Stated goal A:
Answer these from the forum thread on detailing sprays:
(i) Which product did the first poster buy as an emergency purchase at Halfords?
(ii) What will that poster switch to when the Quik Detailer runs out?
(iii) Which product does Denzle call super easy on and off?
Stated goal B: Carry on the forum thread about detailing sprays by writing the next post after Denzle's.

Passage shown:
I used to use Meguiar's Quik Detailer (the one in the red spray bottle) both as a clay lube and a general detailing spray, although I've switched to using my remaining stock just as a lube. 

For a general detailing spray I am now using Meguiar's Ultimate Quik Detailer, which has been exceptionally good (so much so a pro detailer that worked on my car recently queried whether the protection it had left behind was actually a far more expensive sealant, so good was the beading). The car was sealed with GardX in July 2012 and I only ended up with the bottle of Ultimate Quik Detailer because I bought it as an emergency Halfords purchase after my car got splattered with concrete as I drove to work along the M3. It kept the concrete soft so I could get it off without damaging the paintwork. 

When the Quik Detailer runs out, I will be switching to Dodo Juice Born Slippy Clay Lube. When the Ultimate Quik Detailer runs out, I will be switching to Dodo Juice Basics of Bling Detailing Spray. I bought 1L concentrate bottles of both last month having used both at the Dodo Juice/Detail My Ride overview day.


----------



## CleanYourCar (Jan 23, 2006)

GAVSY said:


> Sonax Brilliant Shine QD
> 
> I was persuaded by the rave reviews this stuff got on here and can confirm it is amazing!
> 
> ...


Nice review. We are loving it at the moment also :argie:


----------



## Denzle (May 4, 2011)

FK425 is a great qd super easy on/off and super finish. The Sonax Brilliant Shine qd is a tad more difficult to work with in my opinion as its not so slick as other qd's, but what a finish! Absolutely superb, and the beading is something else. Excellent product.

Data shown:
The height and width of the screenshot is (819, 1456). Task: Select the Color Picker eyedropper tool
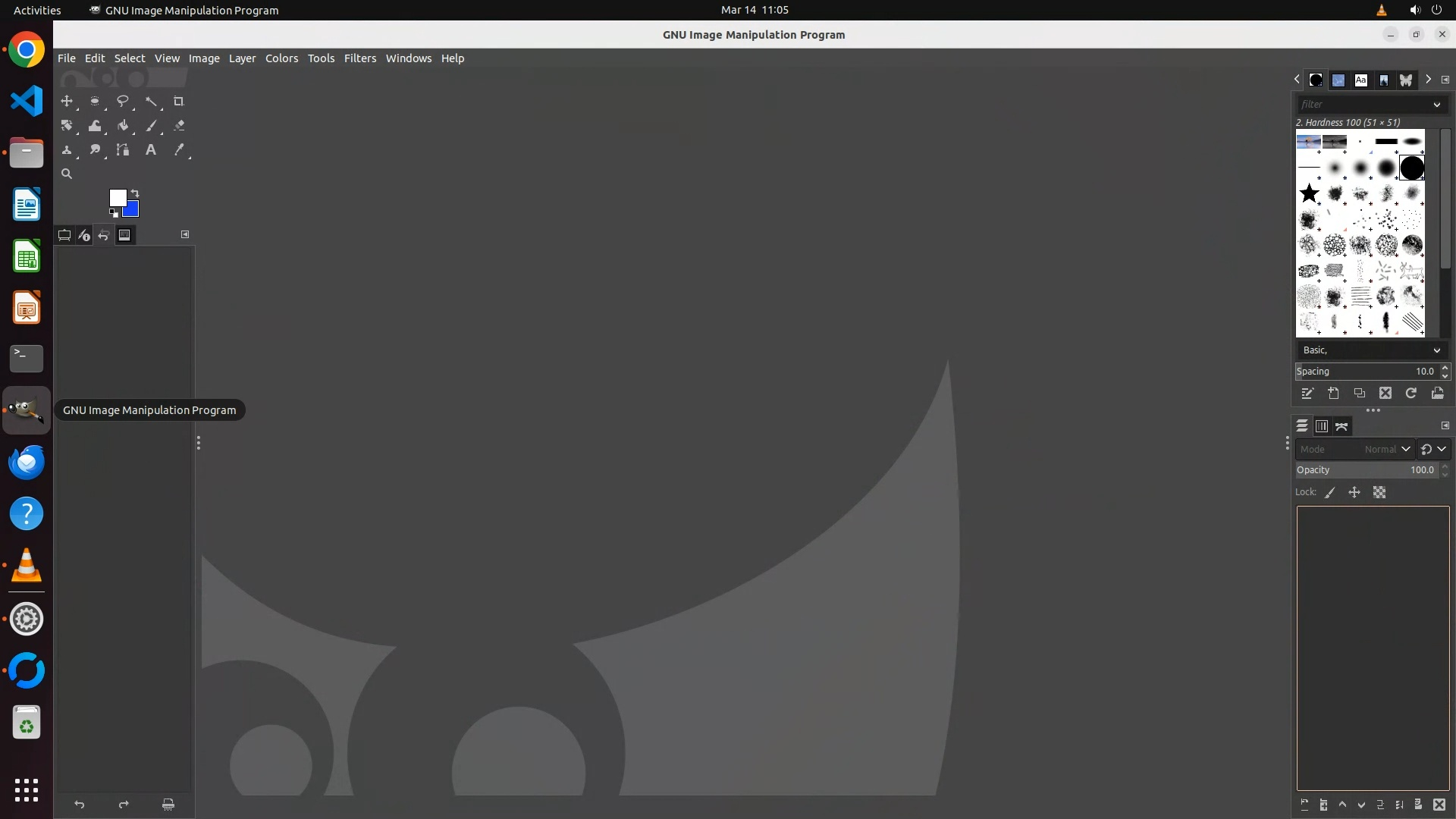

Task result A:
(i) Meguiar's Ultimate Quik Detailer
(ii) Dodo Juice Born Slippy Clay Lube
(iii) FK425

Task result B:
----------



## Aisamasa (Dec 8, 2009)

Zaino Z6 no question. At the moment i am using FK425 but i dont like it at all.


----------



## alexgb (Mar 23, 2013)

Denzle said:


> FK425 is a great qd super easy on/off and super finish. The Sonax Brilliant Shine qd is a tad more difficult to work with in my opinion as its not so slick as other qd's, but what a finish! Absolutely superb, and the beading is something else. Excellent product.


You have chance to use these 2 QD : Which one give the best finish ?


----------



## DMH-01 (Mar 29, 2011)

Currently using:
Sonax Brilliant Shine Detailer
Vics Wax QD
FK425


----------



## davec (Mar 5, 2012)

FK425, so glossy and slick


----------



## Chris79100 (Jan 27, 2011)

Reload neat or diluted 1:1 for qd.
Next will be the sonax ;-)


----------



## VAG-hag (May 14, 2012)

Bilt Hamber QD is my fave so far....


----------



## Denzle (May 4, 2011)

The Sonax in my opinion offers the better wet look finish. The beading ability far exceeds the FK as well. Both excellent products though.


----------



## IanGC (Apr 9, 2013)

Bristle Hound said:


> Angelwax QED for the win here :thumb:
> 
> http://www.angelwax.co.uk/?wpsc-product=qed


+1 For QED great product


----------



## weemaco (Jul 16, 2012)

Currently using Reload which has been fantatsic offers great top up protection and it adds that extra wow to the car that I have found is hard to come by from products like fk452 and CG v7


----------



## dan4291 (Dec 7, 2012)

Zaino Z6, little of product gives a lot of gloss! Use after drying after every wash.
Meguiars Ultimate Quik Wax for a wax top-up every 3 months, gives a smooth shiny finish, don't know how long it lasts though as I only used it for the first time last week.


----------



## Rabidracoon28 (May 31, 2012)

Loved Angelwax QED until both bottles ran out (will restock at Waxstock). Now using Z6 which is fantastically easy and gives a great look


----------



## Tomep3 (Apr 22, 2013)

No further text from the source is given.